**WHAT THE TASK REQUIRES**.
Begin at the line containing "Collaborateurs (589, 22)" and copy each line exactly through the end of the records, leaving out what comes before.

[Dataset entries]
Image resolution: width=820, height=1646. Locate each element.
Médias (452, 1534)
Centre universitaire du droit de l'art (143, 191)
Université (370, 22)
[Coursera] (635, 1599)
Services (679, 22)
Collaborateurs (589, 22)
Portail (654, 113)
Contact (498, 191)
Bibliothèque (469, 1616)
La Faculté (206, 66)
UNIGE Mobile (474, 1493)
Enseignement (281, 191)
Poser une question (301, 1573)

**THE COMPLETED TASK**.
Collaborateurs (589, 22)
Portail (654, 113)
Contact (498, 191)
Bibliothèque (469, 1616)
La Faculté (206, 66)
UNIGE Mobile (474, 1493)
Enseignement (281, 191)
Poser une question (301, 1573)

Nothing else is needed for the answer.